— Record set —
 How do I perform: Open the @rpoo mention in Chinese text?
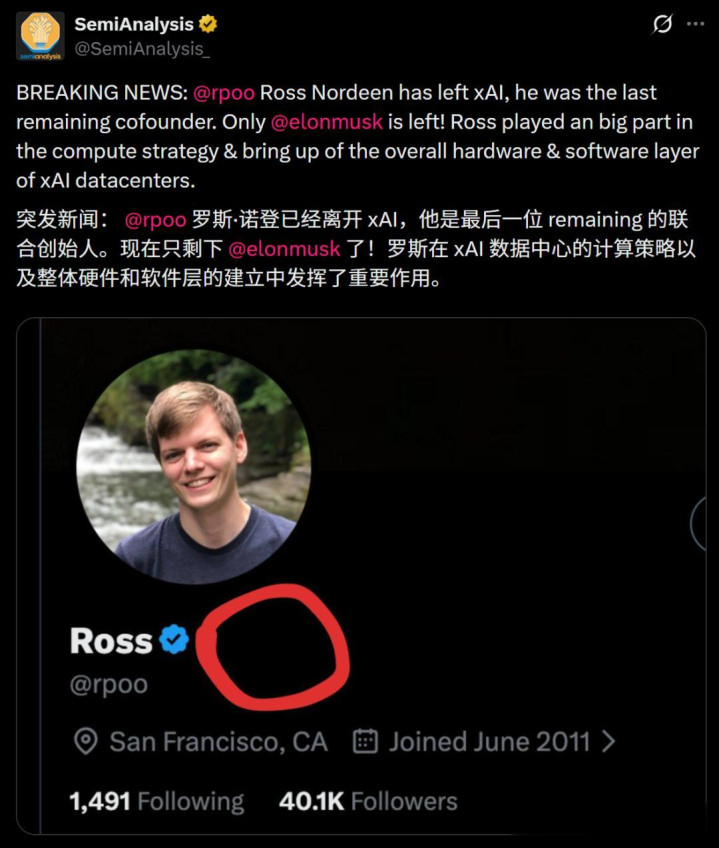point(155,220)
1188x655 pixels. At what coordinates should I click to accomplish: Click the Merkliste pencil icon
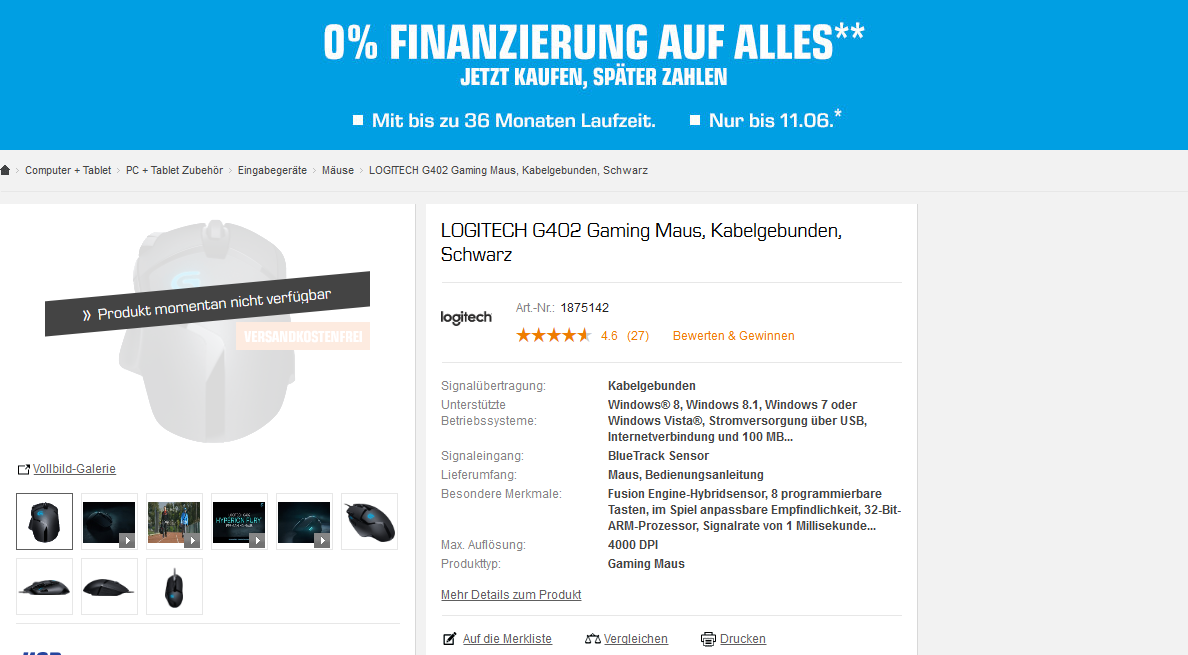450,639

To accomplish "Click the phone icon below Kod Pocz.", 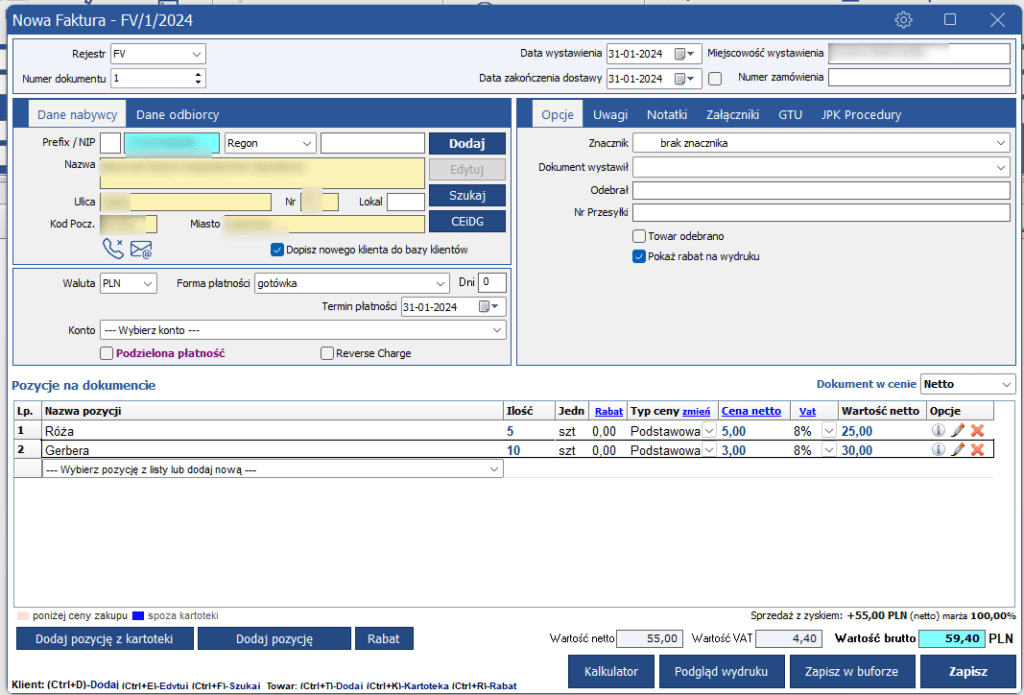I will pyautogui.click(x=113, y=249).
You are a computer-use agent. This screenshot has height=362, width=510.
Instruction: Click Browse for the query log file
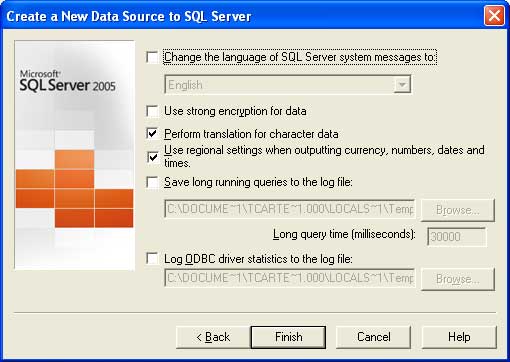pos(458,210)
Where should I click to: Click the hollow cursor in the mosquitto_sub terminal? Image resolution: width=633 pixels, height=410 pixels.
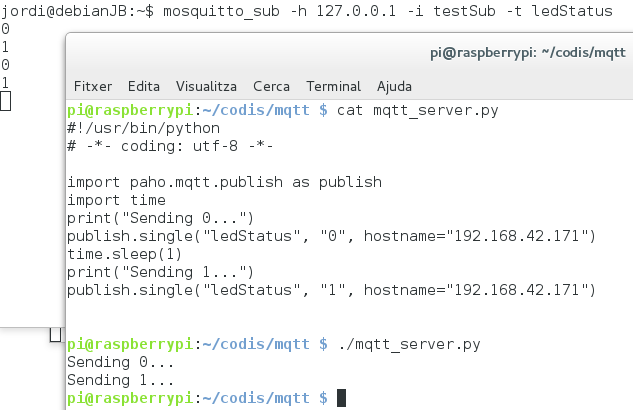coord(6,101)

— Try it —
Copy exactly the lines that run from the one containing "You are a computer-use" to the last line of the records, both included, and leave out every picture.

— Task answer —
You are a computer-use agent. This screenshot has height=362, width=510.
Instruction: Click Browse for the query log file
pos(458,210)
Where should I click to: Click the hollow cursor in the mosquitto_sub terminal? Image resolution: width=633 pixels, height=410 pixels.
coord(6,101)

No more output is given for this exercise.